Render the lines from the one containing "This screenshot has height=650, width=1278." through the one containing "Looking at the screenshot, I should 29,428.", both included, as a Markdown table with the columns Row and Line. Skip any blank lines.

↓↓↓

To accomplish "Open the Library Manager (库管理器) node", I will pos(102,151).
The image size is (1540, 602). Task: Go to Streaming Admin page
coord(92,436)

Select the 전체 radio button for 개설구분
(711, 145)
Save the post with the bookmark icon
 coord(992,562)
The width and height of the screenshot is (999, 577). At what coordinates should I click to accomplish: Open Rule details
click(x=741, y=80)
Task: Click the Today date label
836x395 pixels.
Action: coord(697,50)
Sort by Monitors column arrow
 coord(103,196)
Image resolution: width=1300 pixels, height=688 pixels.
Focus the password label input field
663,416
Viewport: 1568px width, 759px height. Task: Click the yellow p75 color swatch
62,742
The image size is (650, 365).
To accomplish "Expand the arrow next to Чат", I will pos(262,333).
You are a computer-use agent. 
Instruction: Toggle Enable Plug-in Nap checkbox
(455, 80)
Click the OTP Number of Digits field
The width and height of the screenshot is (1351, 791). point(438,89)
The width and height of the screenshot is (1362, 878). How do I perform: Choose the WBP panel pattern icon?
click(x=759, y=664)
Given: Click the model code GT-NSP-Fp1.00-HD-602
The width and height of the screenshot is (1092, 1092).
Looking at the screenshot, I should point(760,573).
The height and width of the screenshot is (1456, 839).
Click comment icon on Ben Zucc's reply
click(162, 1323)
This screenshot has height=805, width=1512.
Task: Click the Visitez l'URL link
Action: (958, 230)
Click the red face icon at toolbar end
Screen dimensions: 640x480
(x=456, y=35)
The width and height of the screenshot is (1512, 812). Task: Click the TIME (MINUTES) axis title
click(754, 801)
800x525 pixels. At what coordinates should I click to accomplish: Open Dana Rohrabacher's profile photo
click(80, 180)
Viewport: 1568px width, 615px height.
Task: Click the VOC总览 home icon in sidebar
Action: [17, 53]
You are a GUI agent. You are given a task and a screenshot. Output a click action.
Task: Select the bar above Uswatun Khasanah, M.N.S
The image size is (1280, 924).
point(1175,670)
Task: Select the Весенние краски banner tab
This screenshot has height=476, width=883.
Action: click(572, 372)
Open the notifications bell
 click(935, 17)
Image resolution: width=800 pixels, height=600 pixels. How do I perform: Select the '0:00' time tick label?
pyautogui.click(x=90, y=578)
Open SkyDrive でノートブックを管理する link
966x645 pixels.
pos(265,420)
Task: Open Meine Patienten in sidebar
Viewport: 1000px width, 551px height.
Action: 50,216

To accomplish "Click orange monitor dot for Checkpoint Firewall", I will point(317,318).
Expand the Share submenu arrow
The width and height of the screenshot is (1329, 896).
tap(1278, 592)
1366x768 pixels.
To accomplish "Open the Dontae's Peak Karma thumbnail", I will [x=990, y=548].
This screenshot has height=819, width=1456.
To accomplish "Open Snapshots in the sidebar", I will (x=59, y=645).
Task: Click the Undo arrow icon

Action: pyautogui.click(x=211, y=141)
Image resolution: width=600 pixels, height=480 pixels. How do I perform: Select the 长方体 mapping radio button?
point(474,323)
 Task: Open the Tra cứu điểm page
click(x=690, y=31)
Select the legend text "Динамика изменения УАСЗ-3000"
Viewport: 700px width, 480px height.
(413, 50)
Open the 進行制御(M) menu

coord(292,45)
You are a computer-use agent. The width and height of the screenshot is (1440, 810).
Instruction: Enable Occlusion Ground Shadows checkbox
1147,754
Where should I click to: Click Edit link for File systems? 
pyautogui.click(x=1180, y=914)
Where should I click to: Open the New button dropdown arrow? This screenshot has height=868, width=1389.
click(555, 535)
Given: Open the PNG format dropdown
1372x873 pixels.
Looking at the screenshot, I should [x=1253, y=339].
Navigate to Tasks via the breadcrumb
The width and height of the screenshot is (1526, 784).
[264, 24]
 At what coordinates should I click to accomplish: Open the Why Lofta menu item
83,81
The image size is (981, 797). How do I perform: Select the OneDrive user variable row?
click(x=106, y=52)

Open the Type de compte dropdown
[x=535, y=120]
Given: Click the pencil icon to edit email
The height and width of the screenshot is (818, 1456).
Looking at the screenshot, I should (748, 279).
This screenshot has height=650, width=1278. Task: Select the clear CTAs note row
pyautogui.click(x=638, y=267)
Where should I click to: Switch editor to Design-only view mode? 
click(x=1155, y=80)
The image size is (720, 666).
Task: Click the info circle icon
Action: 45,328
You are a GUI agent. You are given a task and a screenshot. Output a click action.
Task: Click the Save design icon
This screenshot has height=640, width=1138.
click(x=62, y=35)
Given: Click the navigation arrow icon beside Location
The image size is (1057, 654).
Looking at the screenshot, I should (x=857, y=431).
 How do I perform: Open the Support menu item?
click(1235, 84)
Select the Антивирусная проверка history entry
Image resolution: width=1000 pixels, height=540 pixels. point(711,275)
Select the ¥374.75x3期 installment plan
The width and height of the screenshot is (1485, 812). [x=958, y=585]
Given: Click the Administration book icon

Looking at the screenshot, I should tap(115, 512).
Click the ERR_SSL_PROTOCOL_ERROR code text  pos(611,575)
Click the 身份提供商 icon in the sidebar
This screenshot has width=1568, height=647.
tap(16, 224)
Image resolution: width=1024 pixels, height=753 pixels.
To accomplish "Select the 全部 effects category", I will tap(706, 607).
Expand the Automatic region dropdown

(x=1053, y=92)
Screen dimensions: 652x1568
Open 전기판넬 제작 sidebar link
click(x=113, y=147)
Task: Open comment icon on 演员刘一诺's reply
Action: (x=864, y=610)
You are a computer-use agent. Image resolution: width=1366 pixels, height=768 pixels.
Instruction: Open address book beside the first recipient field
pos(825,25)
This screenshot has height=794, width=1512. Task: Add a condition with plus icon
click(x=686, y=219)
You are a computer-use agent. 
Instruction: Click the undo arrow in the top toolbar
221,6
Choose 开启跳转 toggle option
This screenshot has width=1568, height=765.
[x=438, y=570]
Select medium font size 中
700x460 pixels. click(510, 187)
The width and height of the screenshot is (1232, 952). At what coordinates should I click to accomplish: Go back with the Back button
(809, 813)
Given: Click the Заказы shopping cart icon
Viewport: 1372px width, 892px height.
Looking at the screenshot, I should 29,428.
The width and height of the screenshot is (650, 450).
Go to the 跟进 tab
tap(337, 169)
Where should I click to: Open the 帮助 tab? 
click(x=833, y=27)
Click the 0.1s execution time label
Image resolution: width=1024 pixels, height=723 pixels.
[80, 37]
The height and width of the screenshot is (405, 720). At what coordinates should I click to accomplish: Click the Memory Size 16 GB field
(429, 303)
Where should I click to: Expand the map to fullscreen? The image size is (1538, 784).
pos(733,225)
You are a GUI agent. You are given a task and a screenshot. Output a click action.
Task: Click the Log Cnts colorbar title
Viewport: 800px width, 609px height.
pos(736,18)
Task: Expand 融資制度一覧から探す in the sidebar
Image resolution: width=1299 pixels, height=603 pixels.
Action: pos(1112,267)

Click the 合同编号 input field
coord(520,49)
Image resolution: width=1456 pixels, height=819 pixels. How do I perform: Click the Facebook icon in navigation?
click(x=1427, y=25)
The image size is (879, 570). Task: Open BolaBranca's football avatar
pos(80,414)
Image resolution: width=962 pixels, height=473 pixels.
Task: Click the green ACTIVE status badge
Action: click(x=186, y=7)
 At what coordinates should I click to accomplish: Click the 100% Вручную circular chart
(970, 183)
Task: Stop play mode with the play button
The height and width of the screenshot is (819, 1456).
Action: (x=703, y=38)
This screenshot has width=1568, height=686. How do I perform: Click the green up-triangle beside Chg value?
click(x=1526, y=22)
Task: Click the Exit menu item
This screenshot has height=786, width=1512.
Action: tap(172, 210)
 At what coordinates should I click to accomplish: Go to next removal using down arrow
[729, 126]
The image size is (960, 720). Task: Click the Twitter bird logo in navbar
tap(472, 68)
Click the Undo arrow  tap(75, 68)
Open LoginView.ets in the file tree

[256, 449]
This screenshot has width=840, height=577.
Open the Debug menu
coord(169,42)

↑↑↑

Complete response:
| Row | Line |
|---|---|
| 1 | This screenshot has height=650, width=1278. Task: Select the clear CTAs note row |
| 2 | pyautogui.click(x=638, y=267) |
| 3 | Where should I click to: Switch editor to Design-only view mode?  |
| 4 | click(x=1155, y=80) |
| 5 | The image size is (720, 666). |
| 6 | Task: Click the info circle icon |
| 7 | Action: 45,328 |
| 8 | You are a GUI agent. You are given a task and a screenshot. Output a click action. |
| 9 | Task: Click the Save design icon |
| 10 | This screenshot has height=640, width=1138. |
| 11 | click(x=62, y=35) |
| 12 | Given: Click the navigation arrow icon beside Location |
| 13 | The image size is (1057, 654). |
| 14 | Looking at the screenshot, I should (x=857, y=431). |
| 15 |  How do I perform: Open the Support menu item? |
| 16 | click(1235, 84) |
| 17 | Select the Антивирусная проверка history entry |
| 18 | Image resolution: width=1000 pixels, height=540 pixels. point(711,275) |
| 19 | Select the ¥374.75x3期 installment plan |
| 20 | The width and height of the screenshot is (1485, 812). [x=958, y=585] |
| 21 | Given: Click the Administration book icon |
| 22 | Looking at the screenshot, I should tap(115, 512). |
| 23 | Click the ERR_SSL_PROTOCOL_ERROR code text  pos(611,575) |
| 24 | Click the 身份提供商 icon in the sidebar |
| 25 | This screenshot has width=1568, height=647. |
| 26 | tap(16, 224) |
| 27 | Image resolution: width=1024 pixels, height=753 pixels. |
| 28 | To accomplish "Select the 全部 effects category", I will tap(706, 607). |
| 29 | Expand the Automatic region dropdown |
| 30 | (x=1053, y=92) |
| 31 | Screen dimensions: 652x1568 |
| 32 | Open 전기판넬 제작 sidebar link |
| 33 | click(x=113, y=147) |
| 34 | Task: Open comment icon on 演员刘一诺's reply |
| 35 | Action: (x=864, y=610) |
| 36 | You are a computer-use agent. Image resolution: width=1366 pixels, height=768 pixels. |
| 37 | Instruction: Open address book beside the first recipient field |
| 38 | pos(825,25) |
| 39 | This screenshot has height=794, width=1512. Task: Add a condition with plus icon |
| 40 | click(x=686, y=219) |
| 41 | You are a computer-use agent.  |
| 42 | Instruction: Click the undo arrow in the top toolbar |
| 43 | 221,6 |
| 44 | Choose 开启跳转 toggle option |
| 45 | This screenshot has width=1568, height=765. |
| 46 | [x=438, y=570] |
| 47 | Select medium font size 中 |
| 48 | 700x460 pixels. click(510, 187) |
| 49 | The width and height of the screenshot is (1232, 952). At what coordinates should I click to accomplish: Go back with the Back button |
| 50 | (809, 813) |
| 51 | Given: Click the Заказы shopping cart icon |
| 52 | Viewport: 1372px width, 892px height. |
| 53 | Looking at the screenshot, I should 29,428. |